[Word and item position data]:

-- -- --

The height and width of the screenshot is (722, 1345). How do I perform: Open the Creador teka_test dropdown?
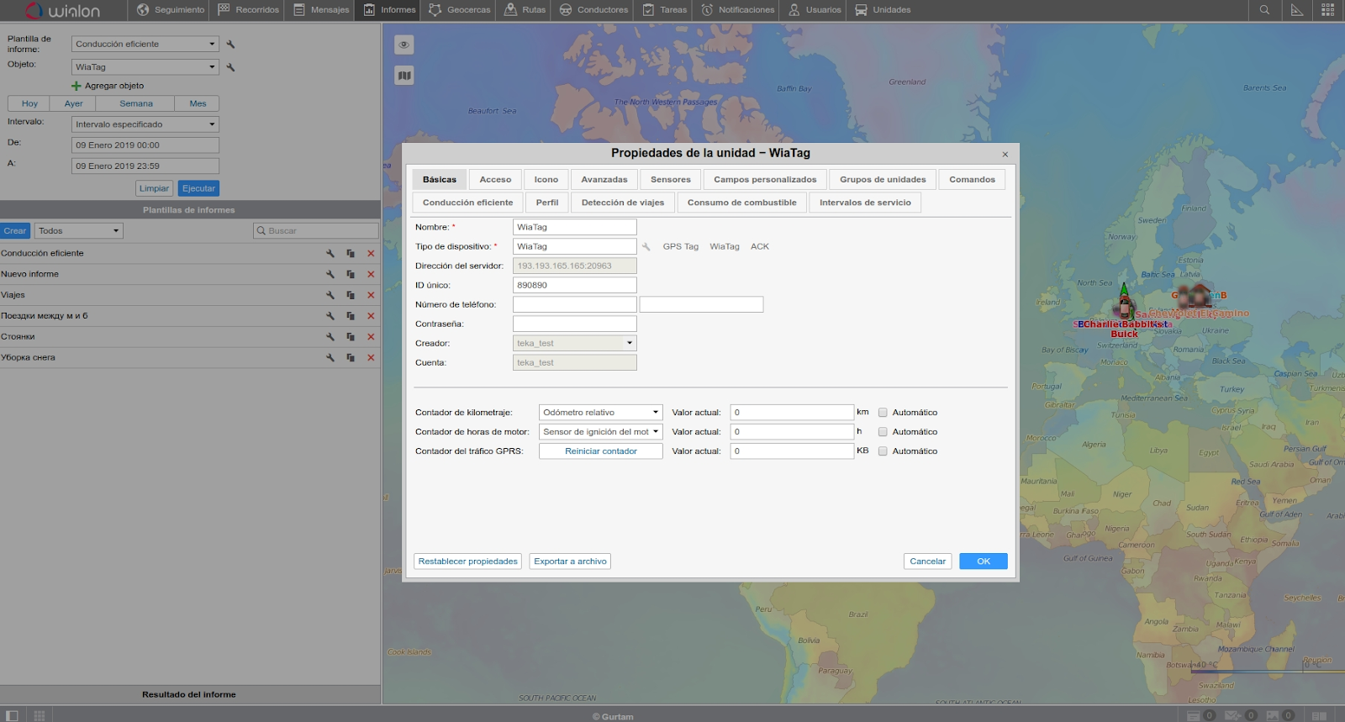[574, 343]
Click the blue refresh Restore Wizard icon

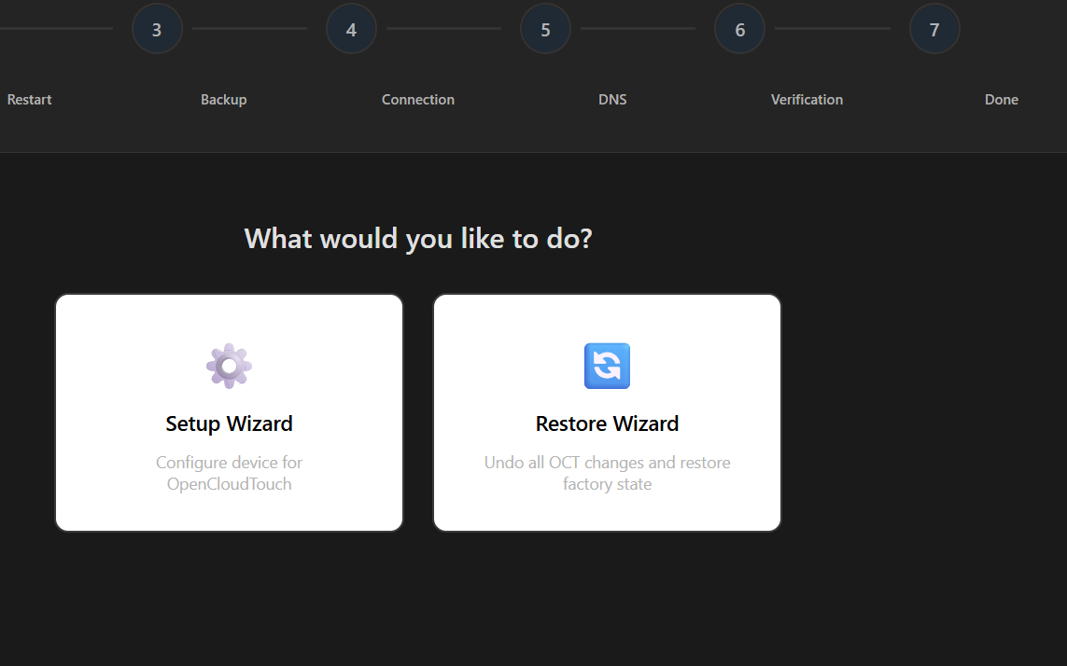coord(607,366)

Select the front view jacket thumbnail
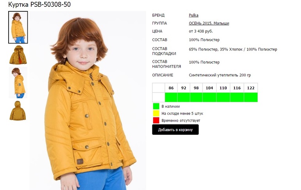(18, 27)
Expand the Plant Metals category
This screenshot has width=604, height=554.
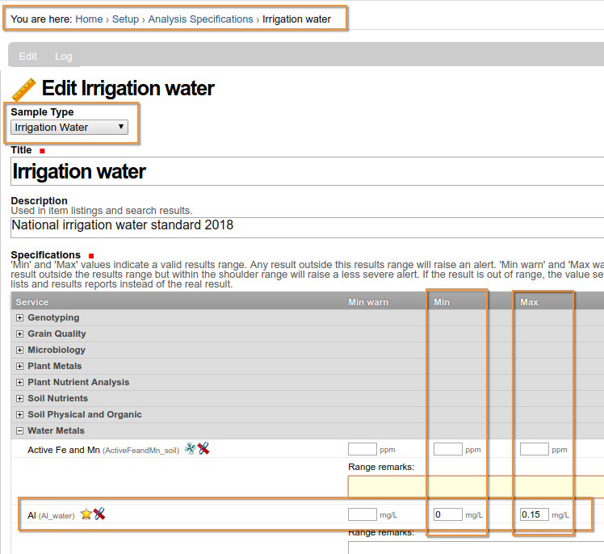(x=20, y=366)
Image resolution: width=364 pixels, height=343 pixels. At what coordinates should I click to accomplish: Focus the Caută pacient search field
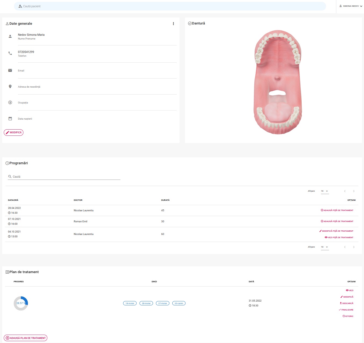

-- -- --

Can you rewrite the records above as a Markdown table with the columns "No." and "Record line," one numbered row per line and no rows for blank lines? Leave the pictures out of your answer.

| No. | Record line |
|---|---|
| 1 | The height and width of the screenshot is (722, 1345). How do I perform: Open the Creador teka_test dropdown? |
| 2 | [574, 343] |
| 3 | Click the blue refresh Restore Wizard icon |
| 4 | coord(607,366) |
| 5 | Select the front view jacket thumbnail |
| 6 | (18, 27) |
| 7 | Expand the Plant Metals category |
| 8 | This screenshot has width=604, height=554. |
| 9 | (x=20, y=366) |
| 10 | Image resolution: width=364 pixels, height=343 pixels. At what coordinates should I click to accomplish: Focus the Caută pacient search field |